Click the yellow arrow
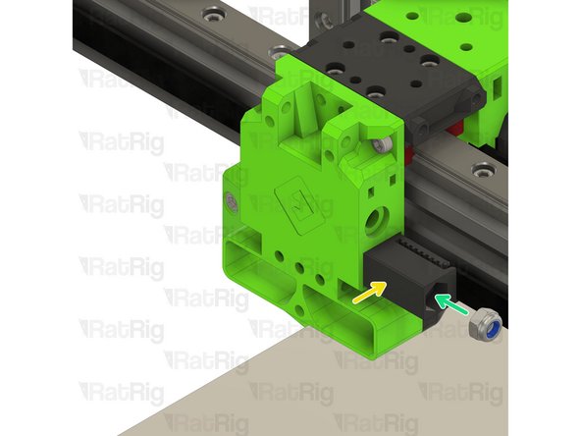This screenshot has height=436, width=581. point(369,293)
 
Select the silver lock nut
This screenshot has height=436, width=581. point(486,323)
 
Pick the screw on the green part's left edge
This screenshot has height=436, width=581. point(232,202)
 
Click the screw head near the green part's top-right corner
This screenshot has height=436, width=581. point(382,144)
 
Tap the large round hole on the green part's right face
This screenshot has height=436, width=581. point(377,221)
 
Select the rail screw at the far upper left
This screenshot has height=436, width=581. point(214,15)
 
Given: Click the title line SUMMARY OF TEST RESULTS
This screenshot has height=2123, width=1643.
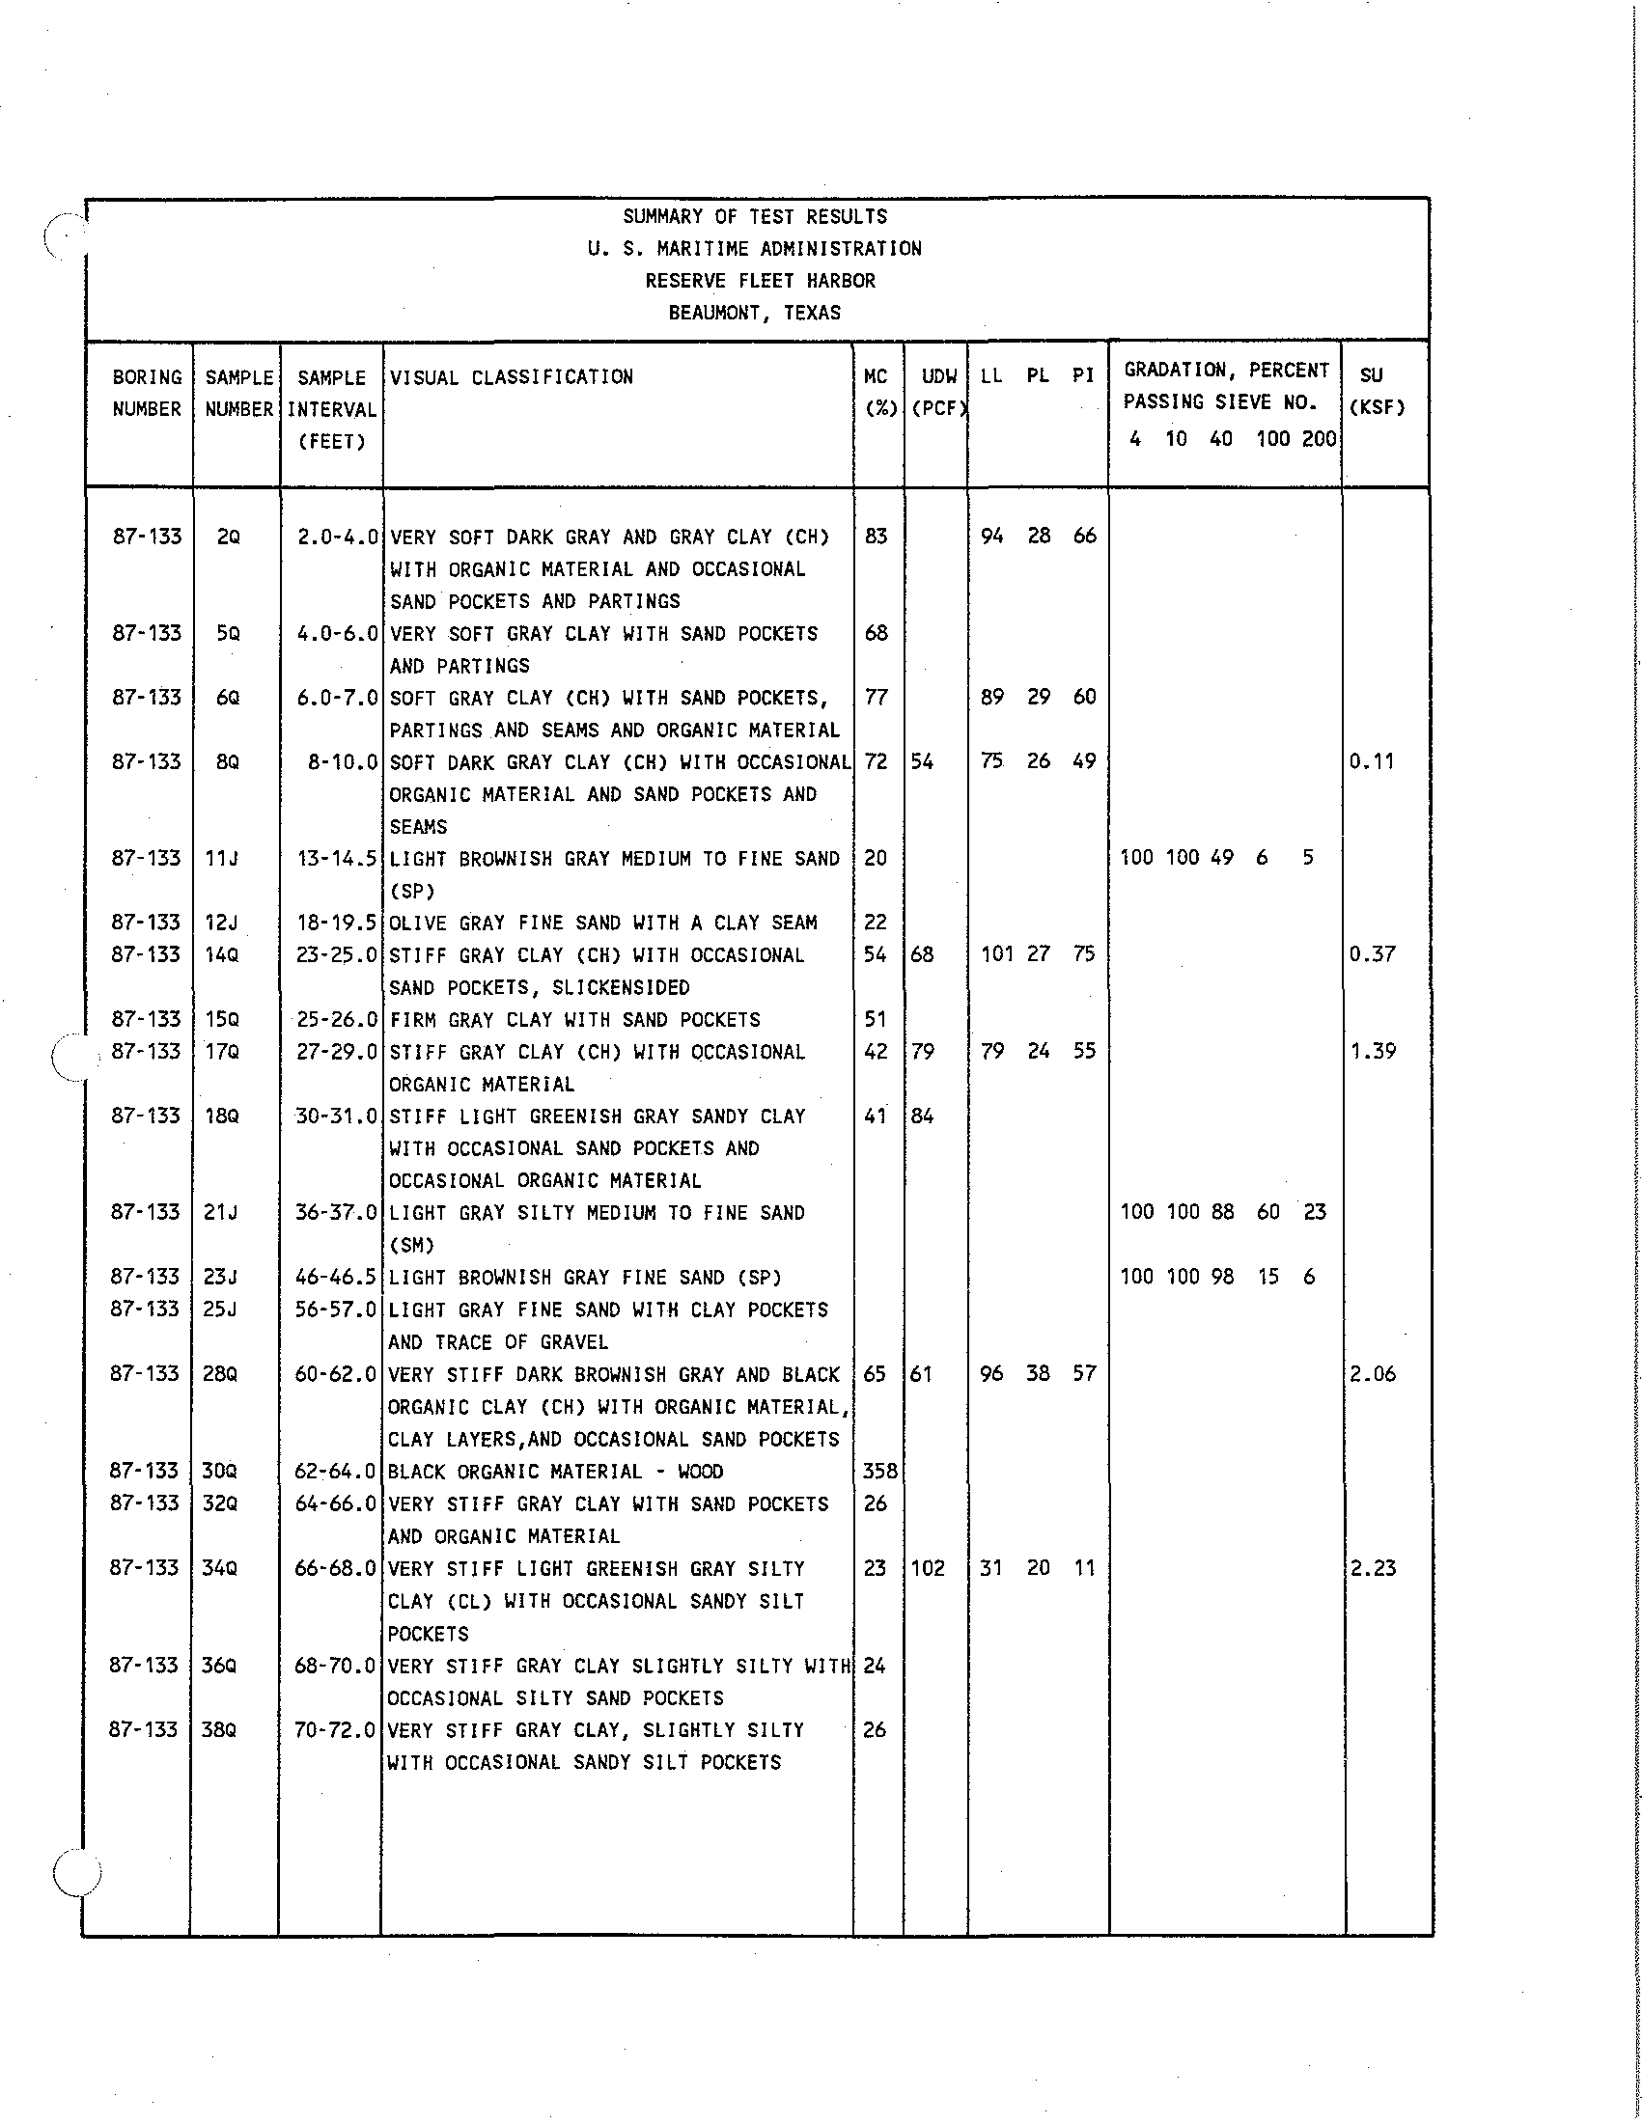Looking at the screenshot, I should (x=755, y=217).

* * *

Görev tanımı >>
Listenin tamamında "green part" ifadesini "blue part" olarak değiştirip geri kalan her şeyi olduğu gibi bırakarak listeyi yeniden yazar mısın? Resimleri cevaba koyma.

Yanıt aşağıda >>
Click the yellow arrow
This screenshot has height=436, width=581. point(369,293)
 
Select the silver lock nut
This screenshot has height=436, width=581. point(486,323)
 
Pick the screw on the blue part's left edge
This screenshot has height=436, width=581. point(232,202)
 
Click the screw head near the blue part's top-right corner
This screenshot has height=436, width=581. point(382,144)
 
Tap the large round hole on the blue part's right face
This screenshot has height=436, width=581. point(377,221)
 
Select the rail screw at the far upper left
This screenshot has height=436, width=581. point(214,15)
 
Given: Click the title line SUMMARY OF TEST RESULTS
This screenshot has height=2123, width=1643.
Looking at the screenshot, I should (x=755, y=217).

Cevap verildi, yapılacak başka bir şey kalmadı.